Basic introduction to Prometheus (Part 1)

Disclaimer: This article is effectively nothing more than me jotting down my own discovery of how to use Prometheus and what it is for. If you happen to be in the same situation, where you’ve heard of this tool, but never used it, feel free to read along. Knowledge of PHP and awk is useful for following along, but not essential.

This writeup took place on a Debian system, so keep in mind that some commands here might be distro specific.

What is Prometheus?

It is a system monitoring and alerting system. The basic premise of operation is that it can be told to “scrape” (make http requests) for data, and store the data as a time series format. This means that the information that is scraped is stored together with the timestamp at which it was recorded, so the internal data storage is not relational, and does not internally use SQL. Likewise, one would not use SQL to query and understand the data that lives in its time series database.

The basic building blocks

The basic idea that needs to be understood here is that data does not get “fed” into Prometheus, but rather than Prometheus goes and makes HTTP requests to “exporters” on a periodic basis.
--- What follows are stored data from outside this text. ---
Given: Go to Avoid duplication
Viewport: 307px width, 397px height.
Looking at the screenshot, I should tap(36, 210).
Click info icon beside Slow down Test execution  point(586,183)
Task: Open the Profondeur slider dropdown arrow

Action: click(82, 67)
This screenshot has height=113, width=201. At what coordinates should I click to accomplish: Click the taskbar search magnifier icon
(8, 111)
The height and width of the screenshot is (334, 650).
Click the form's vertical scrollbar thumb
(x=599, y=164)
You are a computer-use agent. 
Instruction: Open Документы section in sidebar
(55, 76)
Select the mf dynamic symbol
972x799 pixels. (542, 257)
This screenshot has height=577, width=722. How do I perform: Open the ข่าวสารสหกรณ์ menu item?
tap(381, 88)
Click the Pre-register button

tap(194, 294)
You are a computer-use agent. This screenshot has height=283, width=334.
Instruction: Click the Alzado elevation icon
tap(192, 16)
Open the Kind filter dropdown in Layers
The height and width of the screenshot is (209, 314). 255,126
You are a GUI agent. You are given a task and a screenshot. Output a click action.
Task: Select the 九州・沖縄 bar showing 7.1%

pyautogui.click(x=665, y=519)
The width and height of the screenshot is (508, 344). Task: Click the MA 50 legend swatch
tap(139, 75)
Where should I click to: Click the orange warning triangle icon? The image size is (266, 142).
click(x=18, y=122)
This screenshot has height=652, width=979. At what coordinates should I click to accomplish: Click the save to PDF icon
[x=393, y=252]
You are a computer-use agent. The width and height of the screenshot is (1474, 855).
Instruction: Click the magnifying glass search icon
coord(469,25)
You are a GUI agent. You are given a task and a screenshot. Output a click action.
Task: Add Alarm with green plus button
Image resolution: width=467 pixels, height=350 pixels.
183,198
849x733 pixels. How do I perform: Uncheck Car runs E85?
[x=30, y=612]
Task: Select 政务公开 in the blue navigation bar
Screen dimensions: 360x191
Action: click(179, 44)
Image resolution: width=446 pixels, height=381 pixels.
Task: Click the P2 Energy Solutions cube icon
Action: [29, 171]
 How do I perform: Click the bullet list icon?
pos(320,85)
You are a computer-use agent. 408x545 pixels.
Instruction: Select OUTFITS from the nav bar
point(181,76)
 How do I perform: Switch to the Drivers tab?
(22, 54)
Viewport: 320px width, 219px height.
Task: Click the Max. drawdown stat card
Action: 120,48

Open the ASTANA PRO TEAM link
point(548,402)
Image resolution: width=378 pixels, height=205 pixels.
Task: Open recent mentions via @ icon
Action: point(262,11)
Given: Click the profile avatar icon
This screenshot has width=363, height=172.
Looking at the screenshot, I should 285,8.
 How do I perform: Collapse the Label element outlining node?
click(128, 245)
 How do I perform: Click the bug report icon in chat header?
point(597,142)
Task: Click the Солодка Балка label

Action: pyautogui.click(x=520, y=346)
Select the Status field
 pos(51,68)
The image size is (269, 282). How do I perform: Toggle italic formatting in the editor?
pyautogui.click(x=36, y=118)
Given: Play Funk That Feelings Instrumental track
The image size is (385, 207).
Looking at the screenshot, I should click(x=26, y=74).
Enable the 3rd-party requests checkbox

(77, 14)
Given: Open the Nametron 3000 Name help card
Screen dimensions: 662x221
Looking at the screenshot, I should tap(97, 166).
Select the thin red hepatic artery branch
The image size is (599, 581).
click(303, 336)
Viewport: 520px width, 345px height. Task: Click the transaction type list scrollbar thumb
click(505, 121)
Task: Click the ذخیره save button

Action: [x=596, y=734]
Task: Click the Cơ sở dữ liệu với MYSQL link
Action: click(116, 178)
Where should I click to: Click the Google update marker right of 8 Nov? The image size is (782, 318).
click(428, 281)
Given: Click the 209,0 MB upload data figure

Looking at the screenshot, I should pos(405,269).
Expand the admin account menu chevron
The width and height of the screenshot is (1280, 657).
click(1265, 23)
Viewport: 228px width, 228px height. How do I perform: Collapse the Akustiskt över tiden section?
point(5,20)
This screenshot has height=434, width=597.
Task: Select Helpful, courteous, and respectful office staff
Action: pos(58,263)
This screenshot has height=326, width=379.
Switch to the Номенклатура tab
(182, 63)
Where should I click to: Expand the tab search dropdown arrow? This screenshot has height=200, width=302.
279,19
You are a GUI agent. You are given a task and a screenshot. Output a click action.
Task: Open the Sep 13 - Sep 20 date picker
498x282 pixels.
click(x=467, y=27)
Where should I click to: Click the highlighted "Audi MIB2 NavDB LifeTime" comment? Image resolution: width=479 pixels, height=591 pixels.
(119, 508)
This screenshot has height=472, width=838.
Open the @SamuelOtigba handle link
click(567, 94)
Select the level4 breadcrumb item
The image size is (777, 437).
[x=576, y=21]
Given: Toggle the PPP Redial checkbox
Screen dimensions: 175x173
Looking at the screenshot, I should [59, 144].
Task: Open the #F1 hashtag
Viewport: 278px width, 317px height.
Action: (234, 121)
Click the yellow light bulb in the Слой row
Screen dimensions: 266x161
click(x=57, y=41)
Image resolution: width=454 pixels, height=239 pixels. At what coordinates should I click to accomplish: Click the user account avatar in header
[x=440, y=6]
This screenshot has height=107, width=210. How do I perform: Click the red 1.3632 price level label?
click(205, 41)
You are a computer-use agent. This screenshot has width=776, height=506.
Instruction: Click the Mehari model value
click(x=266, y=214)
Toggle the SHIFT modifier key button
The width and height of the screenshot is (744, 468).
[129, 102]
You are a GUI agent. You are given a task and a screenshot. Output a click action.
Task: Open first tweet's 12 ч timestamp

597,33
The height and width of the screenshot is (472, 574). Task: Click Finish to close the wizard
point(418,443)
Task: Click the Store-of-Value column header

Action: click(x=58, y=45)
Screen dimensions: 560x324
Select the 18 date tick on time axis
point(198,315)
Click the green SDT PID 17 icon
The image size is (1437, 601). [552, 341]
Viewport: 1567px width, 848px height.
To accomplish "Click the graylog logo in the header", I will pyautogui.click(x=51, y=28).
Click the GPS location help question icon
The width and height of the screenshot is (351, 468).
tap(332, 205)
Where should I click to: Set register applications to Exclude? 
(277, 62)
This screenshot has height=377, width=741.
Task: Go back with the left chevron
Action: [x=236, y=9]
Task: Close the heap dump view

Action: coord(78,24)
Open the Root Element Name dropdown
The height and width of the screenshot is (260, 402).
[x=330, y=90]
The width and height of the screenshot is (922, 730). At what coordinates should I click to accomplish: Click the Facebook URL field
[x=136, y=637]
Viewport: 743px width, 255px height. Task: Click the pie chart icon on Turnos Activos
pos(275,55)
An exporter can be any script or application that can produce an output that matches the expectations of Prometheus (more on this later). It simply needs to be reachable via http on some port. The endpoints scraped and frequency of scraping can be configured by a prometheus.yml file that lives in its root directory.

The neat takeaway here is that, once prometheus is running, it can take a text based input (by sending http requests towards exporters), and provide a text based output (e.g. simply send a http request via curl to Prometheus), meaning that the services/applications/scripts built around it can be as simple, or complex as you like.

Some exporter (i.e. some script or compiled application)
        ↓
HTTP /metrics (text format e.g. PHP code exposed via apache, or compiled Golang app with built-in http server)
        ↓
Prometheus scraper
        ↓
Prometheus TSDB (internal storage)
        ↓
PromQL query engine (can play around with this on the basic frontend provided by Prometheus itself)
        ↓
HTTP JSON API exposed by the Prometheus engine
        ↓
curl / some custom frontend (e.g. Grafana)

Besides this, prometheus also contains the building blocks to create alerting systems, but this will be a separate concern for Part 2 of this intro.

Installing and running Prometheus

Installing can be done via tarball if it’s not in your package manager. I’ve opted for the tarball option. For this, simply browse their github page, pick the most recent stable version, wget the relevant tar.gz of the release, move it to a sensible place on your system, and tar xvf to unpack (“install”) it.

This means I’ve got it all installed at:

/opt/prometheus/prometheus-3.9.1.linux-amd64

In this directory, you will see a prometheus.yml file. This file is a configuration file governing how and when prometheus should scrape data. By default, prometheus is configured to scrape data about itself, and the way to get it to scrape (send http requests to) custom applications is to add new entries here:

# my global config
global:
  scrape_interval: 15s # Set the scrape interval to every 15 seconds. Default is every 1 minute.
  evaluation_interval: 15s # Evaluate rules every 15 seconds. The default is every 1 minute.
  # scrape_timeout is set to the global default (10s).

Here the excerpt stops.